ACTIVITY A. In the scRNAseq page below, condense the paragraph beginning "One of the more basic approaches" into a short bulleted list that keeps its main facts.
ACTIVITY B. Carry on the scRNAseq page below, starting after its final bullet on the enrichment score.

# Advanced topics in scRNAseq

What we'll cover:

 * Classifying cell types with a reference atlas with `TransferAnchors` from `Seurat`
 * Controlling for Type I error in estimated clusters with `clusterpval`
 * Gene set enrichment analysis with `fgsea`
 * Joint estimation of differential expression and gene set enrichment with `iDEA`
 
(Joselynn: pyscenic? multimodal inference?)

# Gene set enrichment analysis

Gene set enrichment analysis attempts to identify genes that are over-represented in a set of genes that make up pathways associated with various mechanisms. You can think of it like this: if a particular pathway consists of 300 genes, and 280 of those 300 genes are in our list of differentially expressed genes (DEGs), then is that pathway relevant to the differences between our groups of interest?

One of the more basic approaches to answering this question is Overrepresentation Analysis (ORA) (citation: https://yulab-smu.top/biomedical-knowledge-mining-book/references.html#ref-boyle2004). It takes as input a list of genes (aka the background) with pvalues indicating which genes are differentially expressed, and a pathway / set of genes, computes the number of DEGs that are found in the pathway, and then computes a p-value using a hypergeometric distribution based on that number along with the number of background genes and number of genes in the pathway.

## GSEA

ORA is solely based on the number of DEGs out of the , and thus will find pathways that have a lot of DEGs out of the background. However, ORA will miss smaller but coordinated changes in pathways, for example when a pathway does not contain many DEGs, but all genes in the pathway change together. A more complex approach to address this question is Gene Set Enrichment Analysis (GSEA), which utilizes all genes in the list rather than just the DEGs. GSEA takes a ranked list of genes in the set instead. How to create the ranked list is an open question, but typically log fold change, the test statistic, or a combination of log fold change and pvalue from a differential expression analysis are used.

We will not get into how GSEA method works here, but the core results from such an analysis are:

 * Enrichment score (ES) - a representation of how overrepresented a gene set is at the top or bottom of the ranked list.

(Source data)
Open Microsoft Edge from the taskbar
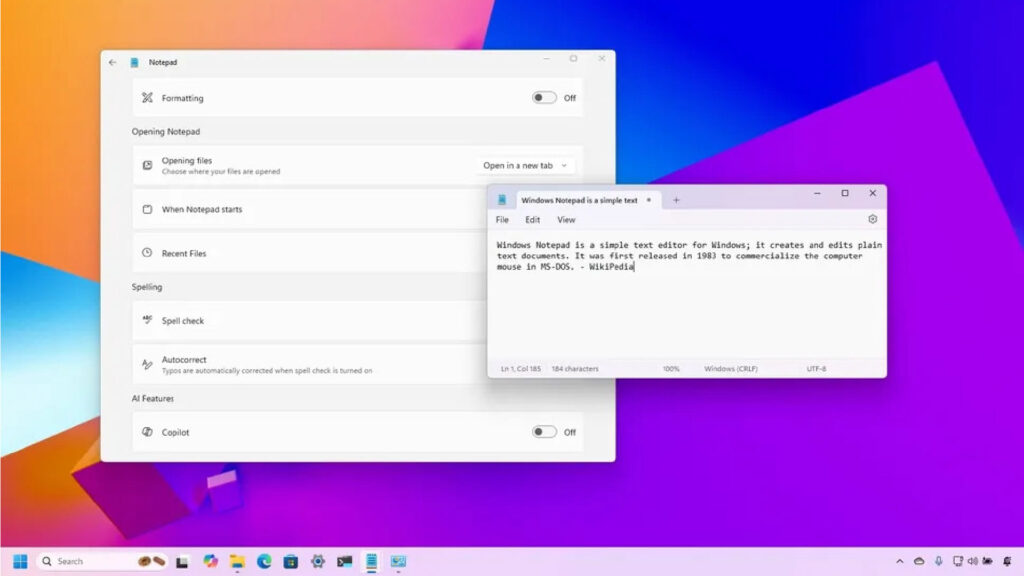point(264,561)
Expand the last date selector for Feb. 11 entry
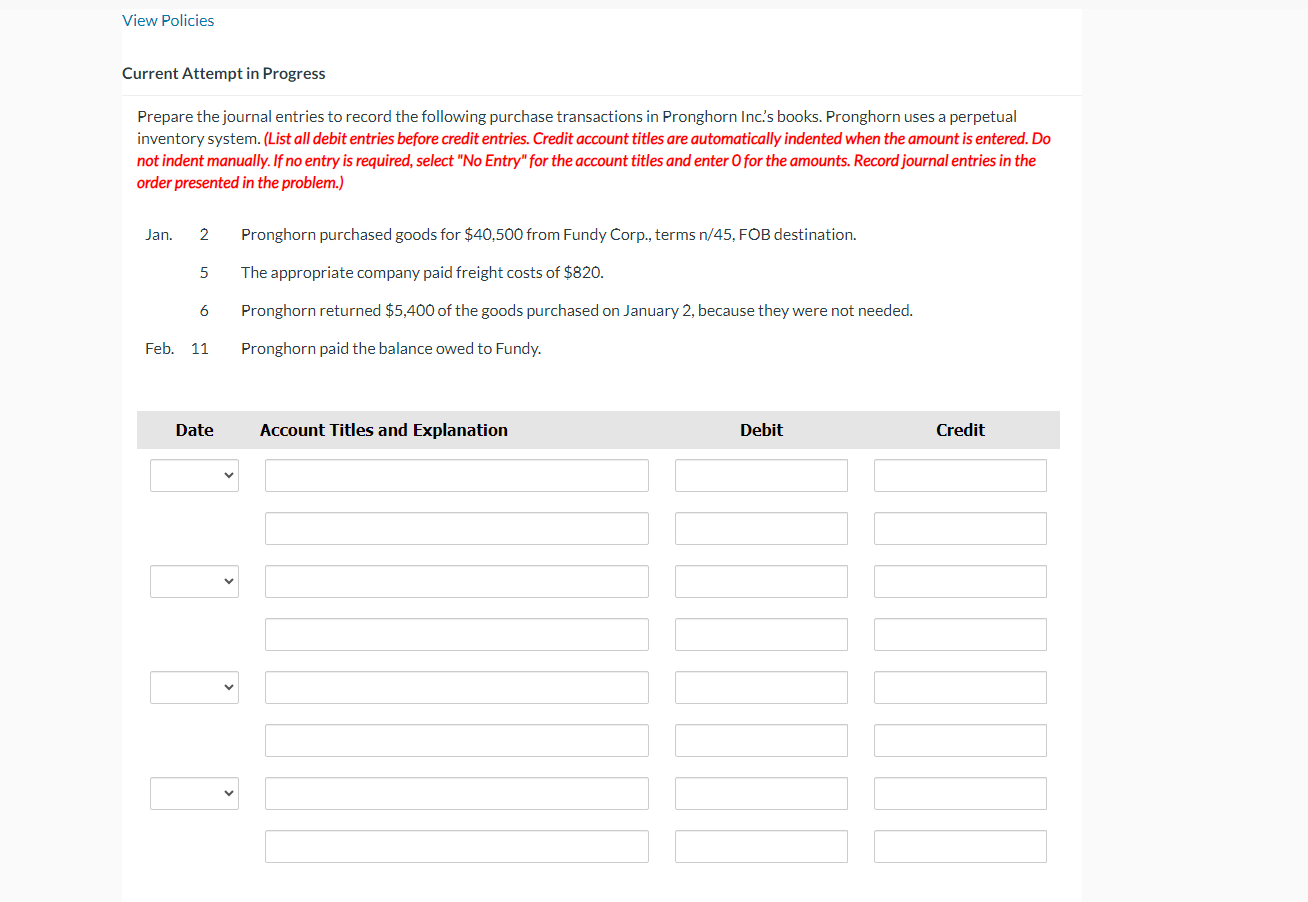 click(x=194, y=793)
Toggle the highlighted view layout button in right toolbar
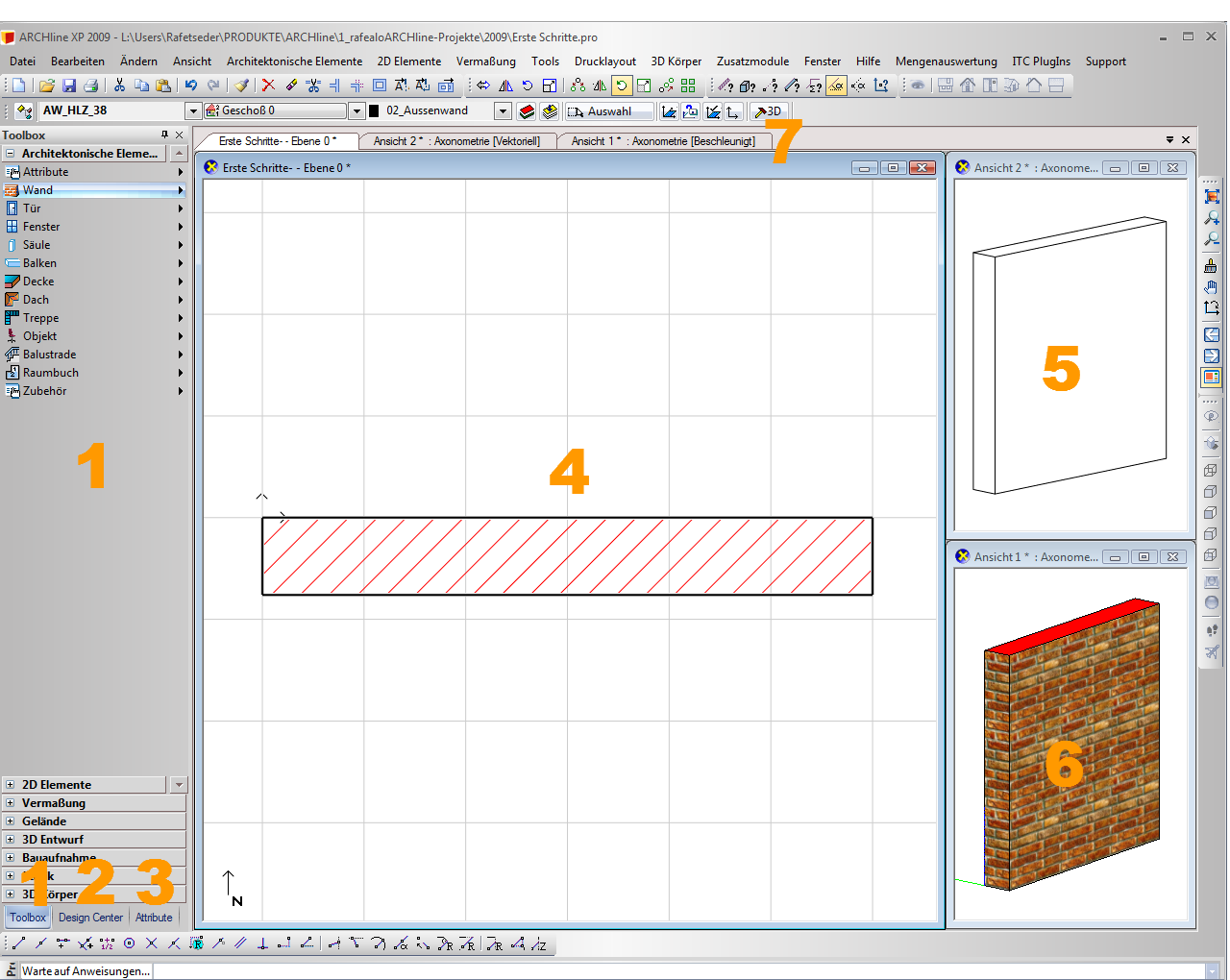The image size is (1230, 980). [1212, 378]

TASK OUTPUT A.
- Overrepresentation Analysis (ORA) is one of the more basic approaches.
- Its input is a list of genes (the background) with p-values indicating which genes are differentially expressed, plus a pathway or gene set.
- It counts the DEGs found in the pathway.
- It computes a p-value from a hypergeometric distribution using that count, the number of background genes, and the number of genes in the pathway.

TASK OUTPUT B.
 * p-value of ES - the significance of the score for that gene set
 * Adjusted p-value - an adjusted p-value to account for multiple hypothesis testing of multiple gene sets

We also run a more standard GSEA analysis, on just the Hallmark gene sets. There is an open question of how to create a ranked list for this analysis. We started with `avg_logFC` as was suggested in [issue#50](https://github.com/ctlab/fgsea/issues/50) on the `fgsea` repo, but it returned no significant pathways at all, which does not seem right for our comparisons also given Table \@ref(tab:de-markers). This may be because in the discussion `avg_logFC` was suggested when comparing markers just between cell type clusters, but we are also actually comparing between different treatment types. Another option was to use `-sign(avg_log2FC)*log10(p_val_adj)`, which incorporates both logfoldchange and the pvalue. This approach seemed more reasonable and yielded results more similar to `iDEA`.

## iDEA

GSEA and ORA are dependent on an initial differential expression analysis. However, the differential expression of an individual gene also has an obvious dependence on gene set enrichment, as gene sets contain information about the individual genes within the set. iDEA (integrative Differental expression and gene set Enrichment Analysis) addresses this joint dependence through a model that jointly estimates both differential expression and gene set enrichment. The input to this method is still a list of per-gene summary statistics from an initial differential expression analysis, but iDEA has increased power and provides updated results for detection of both differentially expressed genes and gene sets.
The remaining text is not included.